Visit the purchase page:Xiaoduo Smart Flagship Store
In order to fully support a large number of hardware architectures and achieve performance optimization of artificial intelligence application performance on top of these hardwares, Baidu Flying Paddle released the end-side inference engine Paddle Lite. By modeling the underlying computing model, the ability to perform a variety of hardware, quantization methods, and Data Layout hybrid scheduling execution is enhanced, thereby ensuring the support capabilities of the macro hardware and meeting the stringent requirements of the artificial mobile application landing mobile terminal.
Paddle Lite has been upgraded in architecture, and has added a complete design of hybrid scheduling for multiple computing modes (hardware, quantization method, Data Layout), which can fully assume the inferential deployment requirements of deep learning models on different hardware platforms.
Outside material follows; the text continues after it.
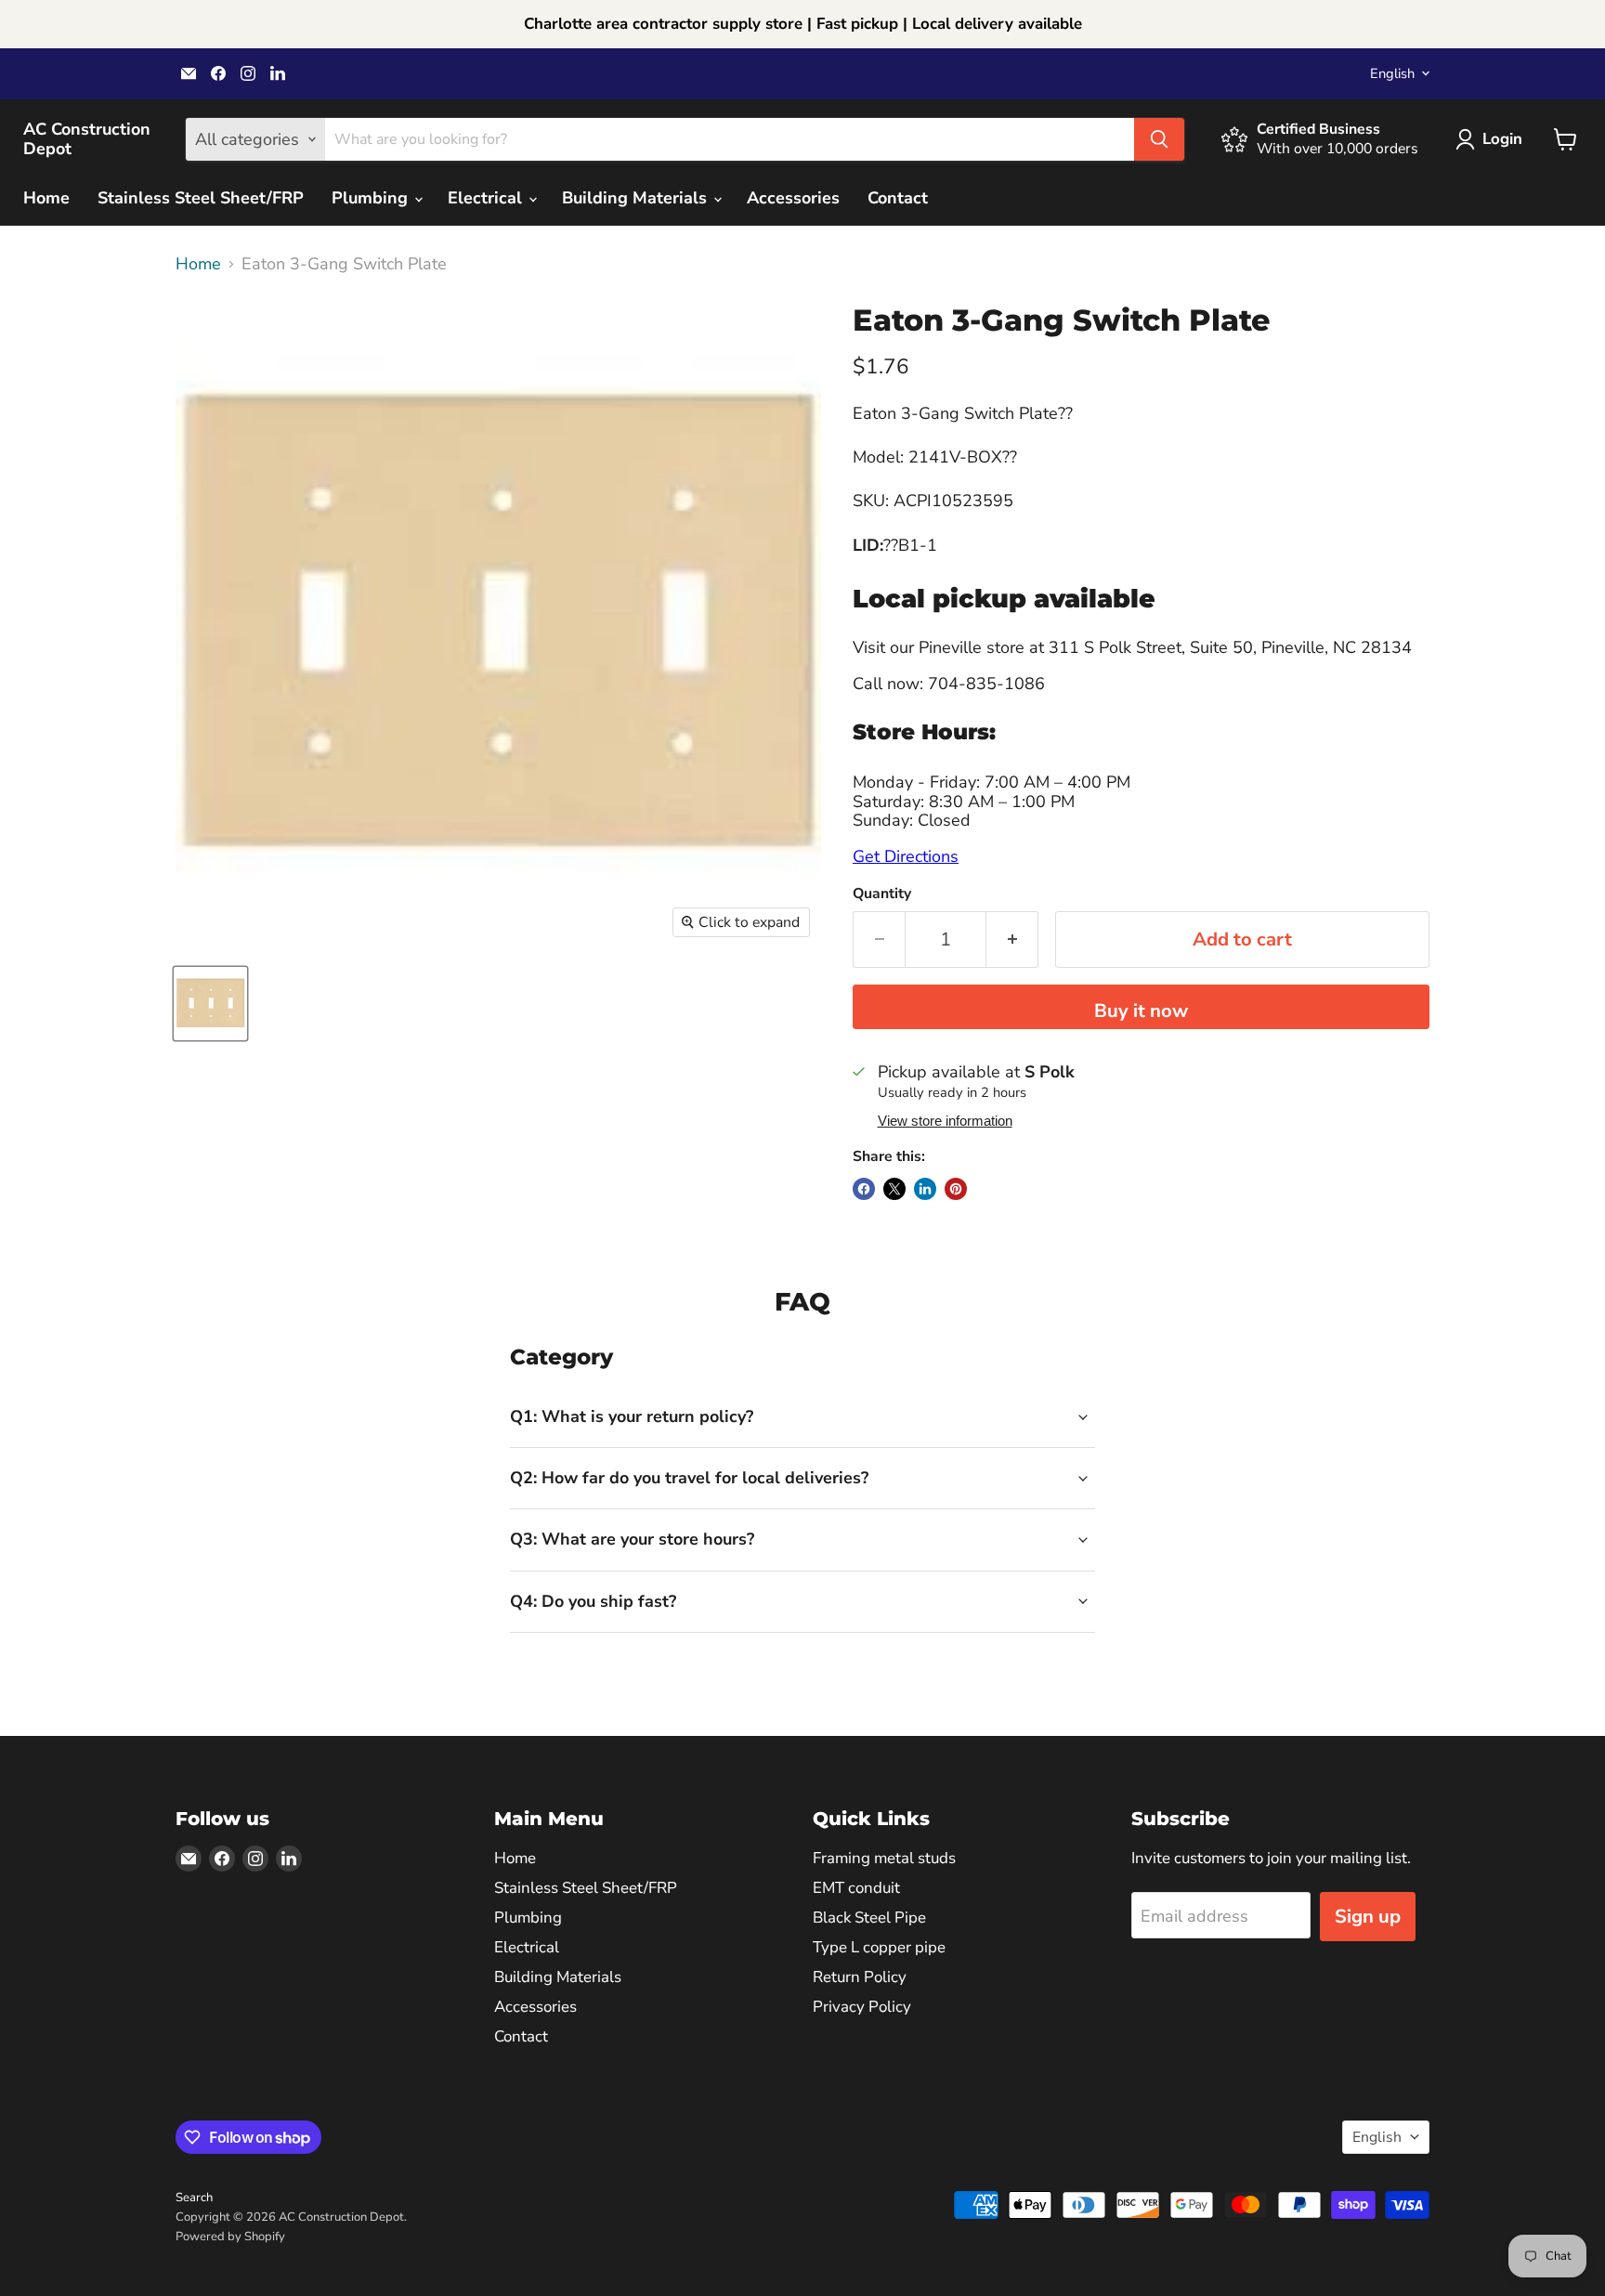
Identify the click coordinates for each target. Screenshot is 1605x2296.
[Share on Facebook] (864, 1189)
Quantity (882, 893)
High performance, multi-hardware, multi-platform, and scalability.
Different from other independent inference engines, Paddle Lite relies on the flying paddle training framework and its corresponding rich and complete operator library. The underlying operator calculation logic is strictly consistent with the training. The model is fully compatible with no risk and can quickly support more models. . Its architecture has four main levels:
The Model layer directly accepts the Paddle-trained model and converts it into a NaiveBuffer special format through the model optimization tool to better adapt to the mobile deployment scenario;
The Program layer is an execution program composed of Operator sequences;
Is a complete analysis module, mainly including modules such as TypeSystem, SSA Graph and Passes;
Execution layer, Runtime Program consisting of Kernel sequences.
It is worth mentioning that the end-side inference engine has an important influence on the landing of the artificial intelligence application, which is directly related to the user experience. As a result, the introduction of Paddle Lite has greatly optimized the performance of the end-side inference engine, and also promoted the landing of AI applications on the end side.